Occasionally when I’m asked the inevitable “What do you do?” at a party, I answer that I am a personal fire department for health care issues.
Most calls to the fire department don’t come when people first smell smoke, but rather when someone sees flames. The reality I experience in my own practice is that many prospective clients aren’t motivated to pay for help until they see the flames. They either can’t smell the smoke, hope the smoldering will just go away, or feel their personal fire extinguisher will be enough to take care of it. Until it isn’t.
When a prospective mentee contacts me, I want to know the scope of practice they want to offer. Most of us understand the value of offering services in the “care arena” – supporting second opinion navigation, condition research, medical decision making, building a medical team or facilitating communication with one.
But when I ask about insurance services, a typical response is “I hate dealing with insurance! I’m going to find someone else to do that.”
That decision could have a significant influence on one’s ability to be successful as a private advocate.

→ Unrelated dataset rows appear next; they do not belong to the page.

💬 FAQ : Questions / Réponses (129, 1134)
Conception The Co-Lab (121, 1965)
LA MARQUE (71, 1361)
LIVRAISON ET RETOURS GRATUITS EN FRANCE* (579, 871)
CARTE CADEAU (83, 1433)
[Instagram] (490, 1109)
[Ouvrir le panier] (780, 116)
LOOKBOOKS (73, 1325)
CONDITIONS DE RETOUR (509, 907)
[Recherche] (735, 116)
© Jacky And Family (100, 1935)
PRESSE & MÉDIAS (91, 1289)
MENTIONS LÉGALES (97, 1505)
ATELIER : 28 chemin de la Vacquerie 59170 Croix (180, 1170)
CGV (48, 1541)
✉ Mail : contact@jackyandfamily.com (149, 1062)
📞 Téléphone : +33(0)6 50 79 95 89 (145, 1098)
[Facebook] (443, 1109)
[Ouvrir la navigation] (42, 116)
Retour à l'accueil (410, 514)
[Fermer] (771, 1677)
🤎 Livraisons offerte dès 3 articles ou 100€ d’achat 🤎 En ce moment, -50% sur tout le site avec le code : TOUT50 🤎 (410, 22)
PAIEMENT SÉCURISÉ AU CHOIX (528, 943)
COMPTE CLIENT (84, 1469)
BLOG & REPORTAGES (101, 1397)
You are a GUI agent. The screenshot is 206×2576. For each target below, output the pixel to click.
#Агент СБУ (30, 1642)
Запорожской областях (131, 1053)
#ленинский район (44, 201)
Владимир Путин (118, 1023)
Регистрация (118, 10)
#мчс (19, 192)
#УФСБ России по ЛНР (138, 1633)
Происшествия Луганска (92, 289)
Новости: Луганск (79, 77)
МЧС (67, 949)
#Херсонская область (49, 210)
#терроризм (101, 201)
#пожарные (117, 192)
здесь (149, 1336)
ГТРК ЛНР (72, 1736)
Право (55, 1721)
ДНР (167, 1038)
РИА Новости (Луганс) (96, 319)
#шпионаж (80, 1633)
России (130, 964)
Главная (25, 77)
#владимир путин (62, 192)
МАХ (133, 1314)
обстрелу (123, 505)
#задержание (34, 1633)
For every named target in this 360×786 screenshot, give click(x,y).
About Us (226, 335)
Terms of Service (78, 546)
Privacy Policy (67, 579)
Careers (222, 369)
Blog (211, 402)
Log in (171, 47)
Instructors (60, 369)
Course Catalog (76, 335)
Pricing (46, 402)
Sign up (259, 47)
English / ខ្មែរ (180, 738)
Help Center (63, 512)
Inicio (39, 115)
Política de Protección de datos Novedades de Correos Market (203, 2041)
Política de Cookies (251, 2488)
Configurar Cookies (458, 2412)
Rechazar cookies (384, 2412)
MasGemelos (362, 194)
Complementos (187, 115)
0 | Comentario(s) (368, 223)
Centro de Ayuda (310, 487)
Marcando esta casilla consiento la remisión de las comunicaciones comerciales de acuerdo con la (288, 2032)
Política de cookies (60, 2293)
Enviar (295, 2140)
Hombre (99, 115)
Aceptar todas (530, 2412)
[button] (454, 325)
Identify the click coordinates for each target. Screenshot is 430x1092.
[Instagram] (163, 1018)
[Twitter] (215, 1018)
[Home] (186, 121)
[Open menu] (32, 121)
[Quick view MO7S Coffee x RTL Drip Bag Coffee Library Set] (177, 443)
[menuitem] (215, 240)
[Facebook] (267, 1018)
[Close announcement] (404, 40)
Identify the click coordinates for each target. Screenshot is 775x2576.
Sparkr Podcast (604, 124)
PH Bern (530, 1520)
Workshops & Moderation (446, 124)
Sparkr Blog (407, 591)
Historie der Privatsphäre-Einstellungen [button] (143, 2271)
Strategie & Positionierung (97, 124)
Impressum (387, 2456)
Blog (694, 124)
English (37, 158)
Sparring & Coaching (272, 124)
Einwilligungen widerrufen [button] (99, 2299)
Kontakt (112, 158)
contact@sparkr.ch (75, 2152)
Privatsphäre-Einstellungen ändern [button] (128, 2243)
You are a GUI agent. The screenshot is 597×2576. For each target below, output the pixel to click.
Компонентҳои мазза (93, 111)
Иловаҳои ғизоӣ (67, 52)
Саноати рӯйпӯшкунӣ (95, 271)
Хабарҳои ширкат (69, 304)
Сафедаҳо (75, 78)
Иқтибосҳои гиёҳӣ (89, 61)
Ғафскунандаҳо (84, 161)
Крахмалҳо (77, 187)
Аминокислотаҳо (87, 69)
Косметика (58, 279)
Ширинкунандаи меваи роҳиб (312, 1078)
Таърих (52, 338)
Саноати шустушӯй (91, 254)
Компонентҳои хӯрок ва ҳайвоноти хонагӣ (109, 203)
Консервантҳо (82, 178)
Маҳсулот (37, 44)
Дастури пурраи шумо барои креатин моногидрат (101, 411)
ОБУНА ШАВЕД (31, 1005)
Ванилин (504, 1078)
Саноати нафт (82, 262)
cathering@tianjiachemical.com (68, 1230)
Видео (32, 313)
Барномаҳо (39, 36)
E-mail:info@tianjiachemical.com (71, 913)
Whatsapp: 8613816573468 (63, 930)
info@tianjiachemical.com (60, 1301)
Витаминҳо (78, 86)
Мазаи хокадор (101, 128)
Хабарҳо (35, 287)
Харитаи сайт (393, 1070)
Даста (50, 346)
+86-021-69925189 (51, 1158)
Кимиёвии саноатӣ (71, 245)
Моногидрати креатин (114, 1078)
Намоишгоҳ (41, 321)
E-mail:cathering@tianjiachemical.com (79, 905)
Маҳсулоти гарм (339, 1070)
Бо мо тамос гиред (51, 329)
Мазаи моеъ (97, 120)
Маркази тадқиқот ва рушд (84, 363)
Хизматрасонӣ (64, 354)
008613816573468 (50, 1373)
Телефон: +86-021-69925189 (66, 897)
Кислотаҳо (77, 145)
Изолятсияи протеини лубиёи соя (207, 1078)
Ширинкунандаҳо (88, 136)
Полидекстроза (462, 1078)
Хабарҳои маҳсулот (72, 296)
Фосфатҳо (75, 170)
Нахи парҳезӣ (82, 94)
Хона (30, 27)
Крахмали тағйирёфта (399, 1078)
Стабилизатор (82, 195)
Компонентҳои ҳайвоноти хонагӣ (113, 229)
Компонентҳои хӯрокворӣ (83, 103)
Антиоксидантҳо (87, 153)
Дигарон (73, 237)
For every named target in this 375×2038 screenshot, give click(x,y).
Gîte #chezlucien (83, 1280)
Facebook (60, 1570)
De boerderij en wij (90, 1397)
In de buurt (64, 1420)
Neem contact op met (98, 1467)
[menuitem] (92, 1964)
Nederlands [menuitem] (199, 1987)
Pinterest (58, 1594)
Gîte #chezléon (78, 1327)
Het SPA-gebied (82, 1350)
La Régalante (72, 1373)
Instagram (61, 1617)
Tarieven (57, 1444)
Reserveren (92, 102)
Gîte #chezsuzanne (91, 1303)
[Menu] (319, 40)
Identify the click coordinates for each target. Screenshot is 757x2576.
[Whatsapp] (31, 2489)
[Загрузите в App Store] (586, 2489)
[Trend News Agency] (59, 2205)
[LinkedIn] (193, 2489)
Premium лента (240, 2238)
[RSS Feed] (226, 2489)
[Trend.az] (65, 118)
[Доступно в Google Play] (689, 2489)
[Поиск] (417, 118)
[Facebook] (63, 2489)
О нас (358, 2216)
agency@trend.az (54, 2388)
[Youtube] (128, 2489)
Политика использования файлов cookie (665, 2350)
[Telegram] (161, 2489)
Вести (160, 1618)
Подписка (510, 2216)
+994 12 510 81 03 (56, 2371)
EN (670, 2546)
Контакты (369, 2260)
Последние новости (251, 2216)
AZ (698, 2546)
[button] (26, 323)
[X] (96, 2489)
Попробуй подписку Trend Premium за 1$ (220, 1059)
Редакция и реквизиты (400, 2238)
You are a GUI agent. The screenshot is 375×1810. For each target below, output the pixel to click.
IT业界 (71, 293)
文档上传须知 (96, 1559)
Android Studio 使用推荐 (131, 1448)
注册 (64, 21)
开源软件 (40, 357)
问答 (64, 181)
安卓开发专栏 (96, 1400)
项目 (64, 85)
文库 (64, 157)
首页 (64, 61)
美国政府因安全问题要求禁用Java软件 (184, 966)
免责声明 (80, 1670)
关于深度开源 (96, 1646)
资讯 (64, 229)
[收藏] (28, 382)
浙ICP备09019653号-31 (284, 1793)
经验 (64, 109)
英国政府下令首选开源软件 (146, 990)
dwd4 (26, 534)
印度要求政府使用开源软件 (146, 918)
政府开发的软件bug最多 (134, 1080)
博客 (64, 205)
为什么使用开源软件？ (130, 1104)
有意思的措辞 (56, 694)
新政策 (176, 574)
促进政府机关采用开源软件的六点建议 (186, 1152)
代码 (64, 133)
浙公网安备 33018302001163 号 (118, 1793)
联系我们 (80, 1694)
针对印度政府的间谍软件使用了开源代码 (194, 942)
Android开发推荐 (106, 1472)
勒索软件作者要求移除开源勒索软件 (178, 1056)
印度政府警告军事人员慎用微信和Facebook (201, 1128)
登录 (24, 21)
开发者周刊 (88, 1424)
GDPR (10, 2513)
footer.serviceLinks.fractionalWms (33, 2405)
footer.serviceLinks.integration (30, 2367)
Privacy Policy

A “cost of care” issue (selecting insurance plans, navigating insurance denials, dealing with out of network and/or surprise medical bills, optimizing long term care insurance) is often the fire that drives a search for help. Learning how to navigate the world of health insurance and health care finance may not be as sexy as supporting a patient’s medical decision-making process, but where there is a healthcare insurance issue, a care issue doesn’t lurk far behind.
By successfully helping a client save real money, and/or more effectively navigate their insurance benefits, a level of trust is established. That opens the door to a deeper conversation about when they first started to smell smoke. We can then assess their personal understanding about how payment for health care works, what’s important to them in their care, and how they made the decisions that led to their fire. Somehow the concreteness of an insurance issue earns us the trust to be more intimately involved in how a patient is manages care issues.
In 2013 the Kaiser Family Foundation published a study demonstrating that only 14% of Americans understood the four primary terms of health care insurance: co-pay, co-insurance, deductible, and out of pocket maximum.
You may be among that 14%. So how can you go deeper?
- Find classes. AHIP (America’s Health Insurance Plans) offers classes at all levels that help prepare insurance representatives for their careers. The Life Office Management Association (LOMA.org) also offers online classes that can deepen life and health insurance understanding. Many universities offer classes in healthcare finance as well.
- Cultivate allies in the insurance world. Most of us know someone who has worked for an insurance company. Buy them lunch. Pick their brain. Then call them for “how does this really work?” advice when you need to.
- An insurance contract is basically a legal contract. Learning a bit about contract law can be extremely helpful when navigating an insurance appeal.
- Listen to APHA podcasts. There are many members who have worked in the healthcare finance arena and shared their expertise.
- Read publications about the effects of health care finance on care. Some I read regularly are Kaiser Health News, The Commonwealth Fund, and The Center for Medicare Advocacy.
- Hire a mentor to work a case (or cases) with you. Working a case with a mentor can improve your confidence, and expand your learning in an experiential way.
- Lastly, and most importantly, understand that it takes time to develop insurance competency as an advocate.
Yes, you can outsource this work. But you may be giving away cases that become long term, repeat clients, who spread the word throughout the forest of your powers as a fire fighter.